Benebell, you also have a website, benebellwen.com. What can we find there?
Benebell Wen
There are a lot of free downloads. I try to make as much of it free or budget friendly and as accessible as I can for the public. Just use the search bar. That's all I can say. Use the search bar. Type in something that you're interested in and see what pulls up from my website.
Adam Elenbaas
Absolutely.
I would love to see you start a non-gatekeepy Benebell University for the I Ching, because that would be so awesome, and I would be the first to enroll.
This is my, now, my favorite translation. Let me just show everyone. This is Benebell's book, *I Ching, The Oracle: A Practical Guide to the Book of Changes*. There is history and practical teachings about the trigrams. Then you'll find this gray part in the middle, the gray pages, where you can get the hexagrams and the line texts. It is so amazing.

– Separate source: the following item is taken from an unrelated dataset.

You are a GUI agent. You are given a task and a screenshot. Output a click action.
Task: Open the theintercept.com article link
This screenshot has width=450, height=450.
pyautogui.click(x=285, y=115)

There's more, too. Talking about ancient Chinese shamanism. It's just like, boom. This is so good. I think so many more people need to know about this book who are into esotericism and divination and all the good things.
Thank you so much for coming and being here, and just gracing us with all this wonderful information. We really, really appreciate it.
Benebell Wen
I enjoyed being here.
Adam Elenbaas
For sure. So if you want to stay in touch with Benebell again, YouTube is Benebell Wen, website benebellwen.com.
Let's stay in touch, Benebell. We'd love to have you back sometime, catch up, talk more about other things you're up to.
Benebell Wen
Awesome, for sure.
Adam Elenbaas
Alright, take it easy, everyone. Bye.